• _TEXT SECTION_:

# buying hay~what should I look for?



## marlowmanor (Sep 5, 2012)

I put an ad up on our local CL looking for hay and straw for winter. I got a couple responses already. One is nearby an we will be calling soon. Now I need to know what I need to look for and how much I need. We are getting square bales (easier storage). I am figuring that 15-20 bales will last us through winter. I want 5-10bales of straw if I can find it to use as bedding as well. I know not to get moldy hay, but is there anything else I should know about purchasing hay for our goats?


----------



## 20kidsonhill (Sep 5, 2012)

2nd cutting or 3rd cutting is almost always better than 1st cutting. 1st cutting will work, but it is stemier, especially for young growing kids. 

Ask about how heavy the bales are?  There can be a big difference in size of small bales.


----------



## Goatherd (Sep 5, 2012)

I also agree with the 2nd and 3rd cutting.  Personally, I say get more than you think you need.  It will never go to waste and if you do run short trying to find hay mid winter is not always easy and is usually more expensive.


----------



## marlowmanor (Sep 5, 2012)

Thank you 20kids. Our goats are all over a year old so not really in the growing kids stage. I will ask about what cutting it is though. We aren't paying more than $3 a bale, that was one of our stipulations.

ETA: What's a good mix for them?


----------



## marlowmanor (Sep 5, 2012)

Goatherd said:
			
		

> I also agree with the 2nd and 3rd cutting.  Personally, I say get more than you think you need.  It will never go to waste and if you do run short trying to find hay mid winter is not always easy and is usually more expensive.


We have to think about the space we have for storage. I'm figuring 20 bales will be tops that our storage area will hold. We still have about half of the round bale that we got last year that we are still working on as well.

ETA: How fresh does the hay need to be? Would a year or more old be okay to use? What about if it was sunbleached? There was an ad  on CL for free square bales we called about yesterday and she said it had been dry stored but that it was sunbleached, we weren't able to work out schedules to get it anyway (she wanted it gone last night and DH was working) I was just curious if it is okay for it to be sunbleached.


----------



## Goatherd (Sep 5, 2012)

I can understand that.  I fortunate, and spoiled, by my hay guy.  I don't have the space to store much hay so he keeps it for me.  I buy what I want, pay for it, and get 10-15 bales at a time as I need it.  His charge is $3.50 for second cut hay.


----------



## marlowmanor (Sep 5, 2012)

• _REQUIRED TASKS_:
**A.** List every username that appears as a post header in the hay-buying thread, each only once.
**B.** Reproduce the listing from its first line through the line holding "click(x=562, y=622)", inclusive, substituting "drop-down menu" for "dropdown" and keeping everything else the same.

• _THE RECORDS_:
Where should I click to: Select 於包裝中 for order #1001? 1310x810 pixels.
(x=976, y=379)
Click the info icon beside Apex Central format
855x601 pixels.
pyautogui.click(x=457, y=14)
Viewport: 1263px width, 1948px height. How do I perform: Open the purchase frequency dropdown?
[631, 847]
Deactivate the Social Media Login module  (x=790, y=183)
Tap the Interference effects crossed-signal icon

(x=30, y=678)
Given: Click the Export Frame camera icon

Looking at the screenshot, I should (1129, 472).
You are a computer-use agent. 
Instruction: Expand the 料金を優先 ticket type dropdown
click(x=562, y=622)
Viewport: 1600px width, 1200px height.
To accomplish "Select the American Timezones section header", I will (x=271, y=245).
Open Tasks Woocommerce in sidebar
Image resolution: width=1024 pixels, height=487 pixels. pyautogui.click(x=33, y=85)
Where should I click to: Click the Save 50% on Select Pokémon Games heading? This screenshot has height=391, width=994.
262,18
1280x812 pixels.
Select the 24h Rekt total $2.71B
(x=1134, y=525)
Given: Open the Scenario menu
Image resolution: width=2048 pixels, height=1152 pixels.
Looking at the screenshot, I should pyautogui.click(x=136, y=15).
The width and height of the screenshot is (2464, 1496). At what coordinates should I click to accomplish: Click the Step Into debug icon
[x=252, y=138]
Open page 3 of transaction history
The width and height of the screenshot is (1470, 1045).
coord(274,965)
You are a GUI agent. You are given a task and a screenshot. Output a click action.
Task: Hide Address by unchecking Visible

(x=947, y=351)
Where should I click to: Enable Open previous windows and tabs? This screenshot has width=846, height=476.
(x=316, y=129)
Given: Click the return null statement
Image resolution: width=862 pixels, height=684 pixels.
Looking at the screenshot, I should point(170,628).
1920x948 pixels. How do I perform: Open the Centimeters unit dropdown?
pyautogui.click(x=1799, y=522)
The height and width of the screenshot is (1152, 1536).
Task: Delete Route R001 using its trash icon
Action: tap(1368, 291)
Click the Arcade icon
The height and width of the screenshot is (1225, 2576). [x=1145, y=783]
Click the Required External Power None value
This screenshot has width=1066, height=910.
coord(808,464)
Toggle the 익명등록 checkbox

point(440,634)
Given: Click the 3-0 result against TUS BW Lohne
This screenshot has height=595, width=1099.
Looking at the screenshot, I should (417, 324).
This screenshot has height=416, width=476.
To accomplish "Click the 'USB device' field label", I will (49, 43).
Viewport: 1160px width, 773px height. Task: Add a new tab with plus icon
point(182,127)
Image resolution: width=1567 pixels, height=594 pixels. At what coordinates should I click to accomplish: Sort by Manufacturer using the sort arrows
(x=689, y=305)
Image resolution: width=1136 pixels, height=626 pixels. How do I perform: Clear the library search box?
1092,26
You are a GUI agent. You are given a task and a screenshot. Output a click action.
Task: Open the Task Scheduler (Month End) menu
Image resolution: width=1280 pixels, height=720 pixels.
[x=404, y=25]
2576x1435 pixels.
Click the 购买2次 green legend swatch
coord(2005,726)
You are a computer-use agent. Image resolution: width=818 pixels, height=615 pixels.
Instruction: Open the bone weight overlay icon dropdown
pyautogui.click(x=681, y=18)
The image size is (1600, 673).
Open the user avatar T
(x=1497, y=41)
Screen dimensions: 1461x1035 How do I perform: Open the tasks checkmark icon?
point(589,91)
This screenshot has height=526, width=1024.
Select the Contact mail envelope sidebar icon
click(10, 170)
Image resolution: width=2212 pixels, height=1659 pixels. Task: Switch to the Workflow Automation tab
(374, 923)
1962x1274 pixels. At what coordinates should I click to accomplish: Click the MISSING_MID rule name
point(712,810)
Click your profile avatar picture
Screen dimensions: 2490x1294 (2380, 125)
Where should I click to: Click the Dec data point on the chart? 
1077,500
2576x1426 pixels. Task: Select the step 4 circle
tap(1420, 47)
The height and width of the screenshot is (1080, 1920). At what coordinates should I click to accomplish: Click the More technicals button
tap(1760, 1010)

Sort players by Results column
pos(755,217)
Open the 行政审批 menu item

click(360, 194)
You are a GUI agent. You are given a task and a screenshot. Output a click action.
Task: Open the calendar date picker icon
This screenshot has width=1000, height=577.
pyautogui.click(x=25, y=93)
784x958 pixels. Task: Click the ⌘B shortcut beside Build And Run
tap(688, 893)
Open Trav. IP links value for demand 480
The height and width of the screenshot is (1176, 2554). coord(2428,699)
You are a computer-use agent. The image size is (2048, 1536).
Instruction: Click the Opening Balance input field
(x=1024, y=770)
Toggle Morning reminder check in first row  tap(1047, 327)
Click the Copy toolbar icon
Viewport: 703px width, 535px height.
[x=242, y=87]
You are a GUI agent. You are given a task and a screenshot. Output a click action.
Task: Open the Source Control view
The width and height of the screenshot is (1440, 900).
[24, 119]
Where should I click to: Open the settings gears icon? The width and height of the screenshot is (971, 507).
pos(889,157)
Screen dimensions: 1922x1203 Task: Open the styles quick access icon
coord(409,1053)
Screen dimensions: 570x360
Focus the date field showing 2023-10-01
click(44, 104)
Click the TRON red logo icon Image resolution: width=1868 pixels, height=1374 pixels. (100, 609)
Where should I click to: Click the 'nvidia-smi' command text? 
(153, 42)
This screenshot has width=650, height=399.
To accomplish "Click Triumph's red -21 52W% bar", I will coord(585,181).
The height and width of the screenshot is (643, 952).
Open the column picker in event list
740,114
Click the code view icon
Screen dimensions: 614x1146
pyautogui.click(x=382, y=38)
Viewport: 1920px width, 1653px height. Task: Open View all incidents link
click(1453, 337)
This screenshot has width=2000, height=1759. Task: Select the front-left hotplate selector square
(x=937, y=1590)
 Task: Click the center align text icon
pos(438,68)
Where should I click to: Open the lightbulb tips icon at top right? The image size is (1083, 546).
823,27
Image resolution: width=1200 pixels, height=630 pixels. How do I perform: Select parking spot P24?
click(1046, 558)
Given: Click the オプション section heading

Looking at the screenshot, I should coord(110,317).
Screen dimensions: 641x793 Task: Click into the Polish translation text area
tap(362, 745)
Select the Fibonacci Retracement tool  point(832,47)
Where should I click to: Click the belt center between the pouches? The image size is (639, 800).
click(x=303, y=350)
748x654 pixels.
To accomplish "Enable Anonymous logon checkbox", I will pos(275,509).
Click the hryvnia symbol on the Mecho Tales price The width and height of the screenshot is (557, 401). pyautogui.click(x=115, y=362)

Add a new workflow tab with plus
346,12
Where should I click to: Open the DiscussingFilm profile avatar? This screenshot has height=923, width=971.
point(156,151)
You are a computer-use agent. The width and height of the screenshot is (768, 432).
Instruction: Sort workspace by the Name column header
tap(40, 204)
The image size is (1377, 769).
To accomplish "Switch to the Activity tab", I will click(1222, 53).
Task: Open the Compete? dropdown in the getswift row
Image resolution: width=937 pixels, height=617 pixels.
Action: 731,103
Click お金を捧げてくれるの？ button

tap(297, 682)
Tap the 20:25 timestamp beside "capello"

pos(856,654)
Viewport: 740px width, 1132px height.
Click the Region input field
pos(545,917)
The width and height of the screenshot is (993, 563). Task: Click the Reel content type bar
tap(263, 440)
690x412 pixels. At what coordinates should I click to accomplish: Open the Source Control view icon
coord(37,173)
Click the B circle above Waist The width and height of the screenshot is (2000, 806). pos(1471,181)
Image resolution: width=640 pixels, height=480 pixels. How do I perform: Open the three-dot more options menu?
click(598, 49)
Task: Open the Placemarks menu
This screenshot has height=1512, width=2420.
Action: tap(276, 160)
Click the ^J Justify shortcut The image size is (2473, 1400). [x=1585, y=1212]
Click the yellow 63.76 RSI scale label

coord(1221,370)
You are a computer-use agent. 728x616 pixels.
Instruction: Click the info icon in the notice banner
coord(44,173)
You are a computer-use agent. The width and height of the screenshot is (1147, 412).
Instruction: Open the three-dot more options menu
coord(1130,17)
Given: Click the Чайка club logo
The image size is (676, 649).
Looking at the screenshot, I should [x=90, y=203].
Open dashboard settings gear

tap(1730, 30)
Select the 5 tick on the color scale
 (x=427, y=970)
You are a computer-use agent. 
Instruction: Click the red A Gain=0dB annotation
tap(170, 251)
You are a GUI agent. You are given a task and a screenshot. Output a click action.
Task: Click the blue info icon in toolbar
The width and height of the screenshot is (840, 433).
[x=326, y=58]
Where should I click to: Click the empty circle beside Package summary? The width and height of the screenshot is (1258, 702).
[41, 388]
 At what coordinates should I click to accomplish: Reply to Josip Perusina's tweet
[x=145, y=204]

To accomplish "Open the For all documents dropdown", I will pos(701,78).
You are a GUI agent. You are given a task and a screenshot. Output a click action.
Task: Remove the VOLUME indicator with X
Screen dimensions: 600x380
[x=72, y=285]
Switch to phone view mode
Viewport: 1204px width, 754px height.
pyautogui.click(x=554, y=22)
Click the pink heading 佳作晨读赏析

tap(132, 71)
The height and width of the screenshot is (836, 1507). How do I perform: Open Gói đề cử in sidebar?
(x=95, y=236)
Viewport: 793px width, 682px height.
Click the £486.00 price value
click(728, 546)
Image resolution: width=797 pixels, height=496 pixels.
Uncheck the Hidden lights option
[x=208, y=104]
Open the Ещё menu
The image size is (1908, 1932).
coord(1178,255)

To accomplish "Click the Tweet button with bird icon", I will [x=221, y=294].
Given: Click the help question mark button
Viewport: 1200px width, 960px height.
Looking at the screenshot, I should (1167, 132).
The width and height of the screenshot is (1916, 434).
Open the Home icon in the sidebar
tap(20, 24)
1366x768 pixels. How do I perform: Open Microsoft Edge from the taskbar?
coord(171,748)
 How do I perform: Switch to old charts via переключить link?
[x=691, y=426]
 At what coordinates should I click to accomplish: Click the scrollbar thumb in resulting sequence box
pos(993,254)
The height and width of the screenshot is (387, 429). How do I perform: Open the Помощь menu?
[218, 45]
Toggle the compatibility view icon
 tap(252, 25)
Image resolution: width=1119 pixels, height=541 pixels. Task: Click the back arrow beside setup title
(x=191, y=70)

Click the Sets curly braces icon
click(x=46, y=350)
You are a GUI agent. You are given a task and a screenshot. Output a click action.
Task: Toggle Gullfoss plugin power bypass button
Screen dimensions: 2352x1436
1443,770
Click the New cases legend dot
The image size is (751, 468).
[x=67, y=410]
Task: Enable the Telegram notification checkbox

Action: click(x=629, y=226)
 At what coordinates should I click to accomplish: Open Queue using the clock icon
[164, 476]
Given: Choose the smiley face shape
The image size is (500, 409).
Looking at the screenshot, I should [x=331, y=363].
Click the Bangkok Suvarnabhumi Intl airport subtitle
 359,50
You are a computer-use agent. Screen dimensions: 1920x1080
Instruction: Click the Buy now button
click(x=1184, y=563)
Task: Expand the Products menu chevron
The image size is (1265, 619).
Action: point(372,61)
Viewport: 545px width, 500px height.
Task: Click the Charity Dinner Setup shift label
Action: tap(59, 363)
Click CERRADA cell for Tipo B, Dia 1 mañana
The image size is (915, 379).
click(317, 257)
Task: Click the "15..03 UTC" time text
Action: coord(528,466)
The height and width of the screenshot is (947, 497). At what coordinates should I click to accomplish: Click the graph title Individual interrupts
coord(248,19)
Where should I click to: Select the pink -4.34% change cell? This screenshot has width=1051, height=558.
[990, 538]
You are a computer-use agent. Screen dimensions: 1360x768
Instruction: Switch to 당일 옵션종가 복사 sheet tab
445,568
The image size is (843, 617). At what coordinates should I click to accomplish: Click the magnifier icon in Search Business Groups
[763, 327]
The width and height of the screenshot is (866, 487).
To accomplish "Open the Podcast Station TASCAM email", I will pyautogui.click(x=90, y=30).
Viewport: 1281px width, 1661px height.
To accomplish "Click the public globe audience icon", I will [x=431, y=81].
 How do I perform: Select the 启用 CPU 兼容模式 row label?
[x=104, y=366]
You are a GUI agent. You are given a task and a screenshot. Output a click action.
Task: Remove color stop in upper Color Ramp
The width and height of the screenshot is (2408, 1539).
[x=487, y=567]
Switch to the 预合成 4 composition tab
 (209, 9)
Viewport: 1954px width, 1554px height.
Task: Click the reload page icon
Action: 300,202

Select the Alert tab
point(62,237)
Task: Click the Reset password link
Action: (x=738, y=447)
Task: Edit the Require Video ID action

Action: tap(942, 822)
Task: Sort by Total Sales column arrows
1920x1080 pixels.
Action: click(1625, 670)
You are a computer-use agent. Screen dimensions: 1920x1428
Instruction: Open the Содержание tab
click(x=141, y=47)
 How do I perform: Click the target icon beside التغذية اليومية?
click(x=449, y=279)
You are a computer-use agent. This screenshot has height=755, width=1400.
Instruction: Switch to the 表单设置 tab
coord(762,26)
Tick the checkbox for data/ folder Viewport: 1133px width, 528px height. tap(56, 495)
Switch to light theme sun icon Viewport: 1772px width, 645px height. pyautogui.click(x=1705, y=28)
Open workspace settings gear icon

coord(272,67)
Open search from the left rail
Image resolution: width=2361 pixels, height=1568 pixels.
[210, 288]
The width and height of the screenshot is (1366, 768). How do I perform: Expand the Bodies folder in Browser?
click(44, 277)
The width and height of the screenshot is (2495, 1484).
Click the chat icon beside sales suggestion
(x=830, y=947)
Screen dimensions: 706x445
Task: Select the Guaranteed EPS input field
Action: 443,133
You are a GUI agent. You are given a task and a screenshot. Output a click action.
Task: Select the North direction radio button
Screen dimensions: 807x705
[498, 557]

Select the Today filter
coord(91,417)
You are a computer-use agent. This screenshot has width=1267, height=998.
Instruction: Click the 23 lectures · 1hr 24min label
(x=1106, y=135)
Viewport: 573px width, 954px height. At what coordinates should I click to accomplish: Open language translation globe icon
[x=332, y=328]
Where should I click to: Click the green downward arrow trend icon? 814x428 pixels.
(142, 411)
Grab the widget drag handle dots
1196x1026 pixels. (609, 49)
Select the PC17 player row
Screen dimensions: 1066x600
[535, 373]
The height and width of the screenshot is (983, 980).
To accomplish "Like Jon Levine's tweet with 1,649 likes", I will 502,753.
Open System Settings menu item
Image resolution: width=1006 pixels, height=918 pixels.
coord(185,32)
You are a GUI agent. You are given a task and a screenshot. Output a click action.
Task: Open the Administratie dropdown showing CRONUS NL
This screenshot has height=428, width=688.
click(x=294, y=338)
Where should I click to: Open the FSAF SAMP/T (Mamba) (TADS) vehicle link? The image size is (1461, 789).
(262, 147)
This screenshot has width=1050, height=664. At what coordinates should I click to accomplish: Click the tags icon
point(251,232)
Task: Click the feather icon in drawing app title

• _EXERCISE RESPONSES_:
**A.** marlowmanor, 20kidsonhill, Goatherd

**B.**
Where should I click to: Select 於包裝中 for order #1001? 1310x810 pixels.
(x=976, y=379)
Click the info icon beside Apex Central format
855x601 pixels.
pyautogui.click(x=457, y=14)
Viewport: 1263px width, 1948px height. How do I perform: Open the purchase frequency drop-down menu?
[631, 847]
Deactivate the Social Media Login module  (x=790, y=183)
Tap the Interference effects crossed-signal icon

(x=30, y=678)
Given: Click the Export Frame camera icon

Looking at the screenshot, I should (1129, 472).
You are a computer-use agent. 
Instruction: Expand the 料金を優先 ticket type drop-down menu
click(x=562, y=622)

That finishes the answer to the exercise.